REQUIREMENT = Print only the lines running from the line with "510x642 pixels." to the final line below, both included, exactly as written and without the pictures.

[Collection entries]
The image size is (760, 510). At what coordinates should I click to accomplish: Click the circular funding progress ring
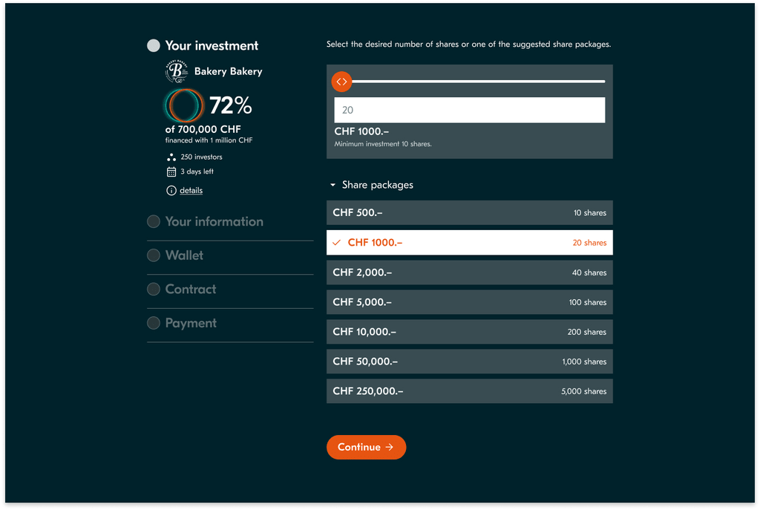[x=184, y=105]
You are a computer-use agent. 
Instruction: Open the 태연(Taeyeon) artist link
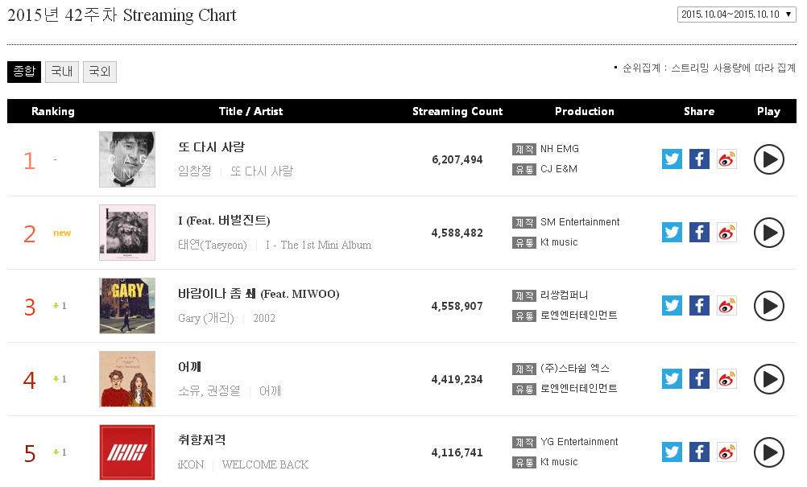coord(213,245)
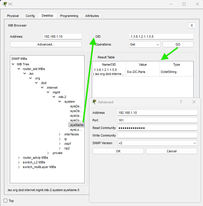Close the MIB Browser with X button
Image resolution: width=203 pixels, height=206 pixels.
tap(192, 25)
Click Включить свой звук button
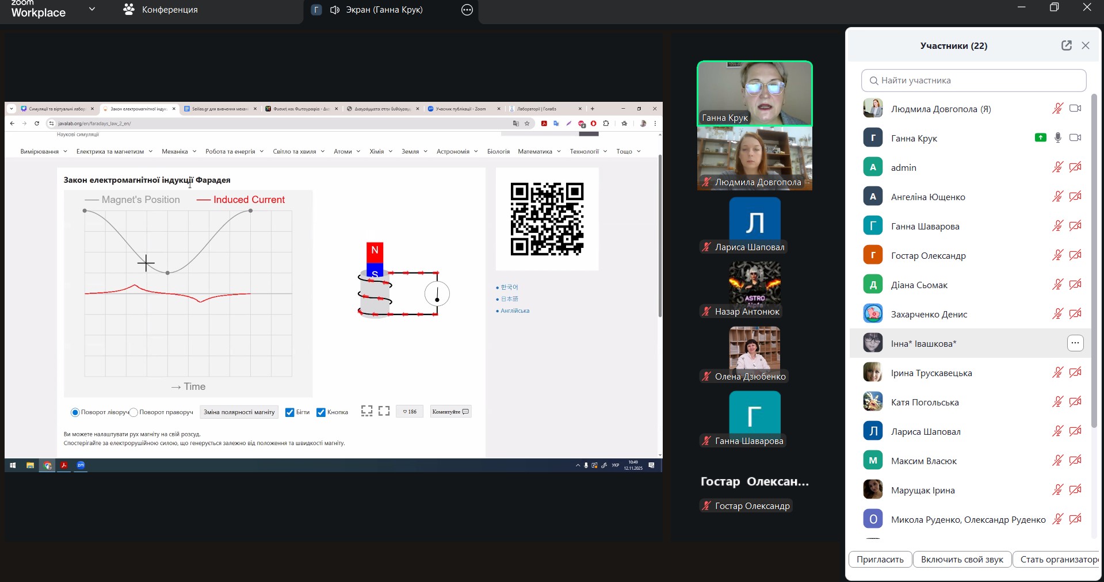1104x582 pixels. point(962,560)
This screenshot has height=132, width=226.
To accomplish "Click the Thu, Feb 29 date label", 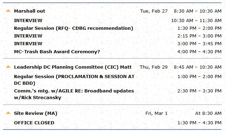I will pos(154,67).
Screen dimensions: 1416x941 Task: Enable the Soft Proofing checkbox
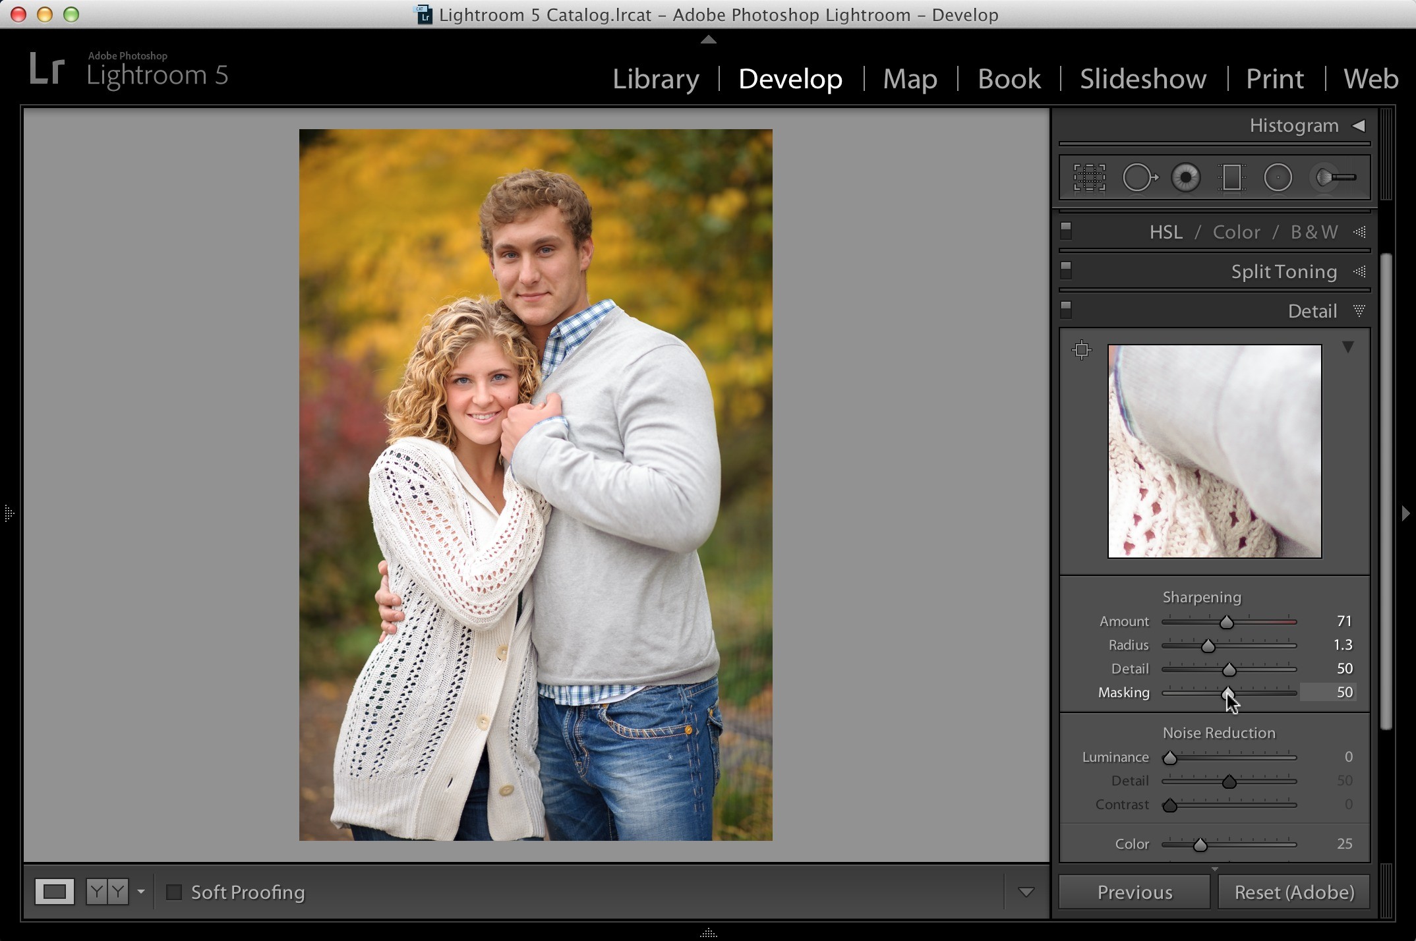pos(174,892)
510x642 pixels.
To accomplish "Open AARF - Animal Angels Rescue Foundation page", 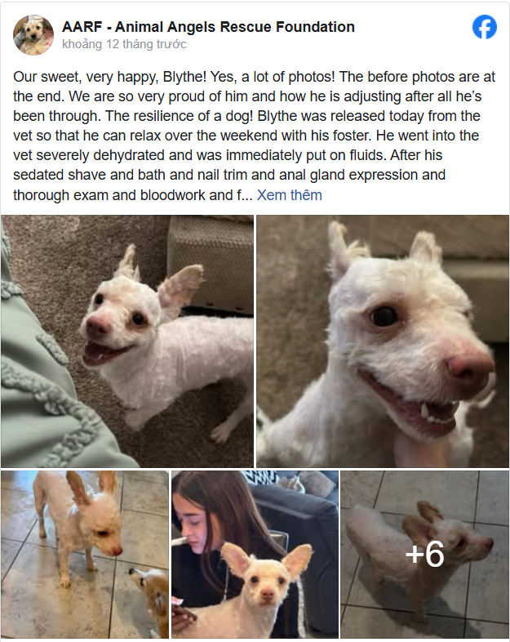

RESPONSE BOX =
510x642 pixels.
To accomplish "Open AARF - Animal Angels Rescue Foundation page", 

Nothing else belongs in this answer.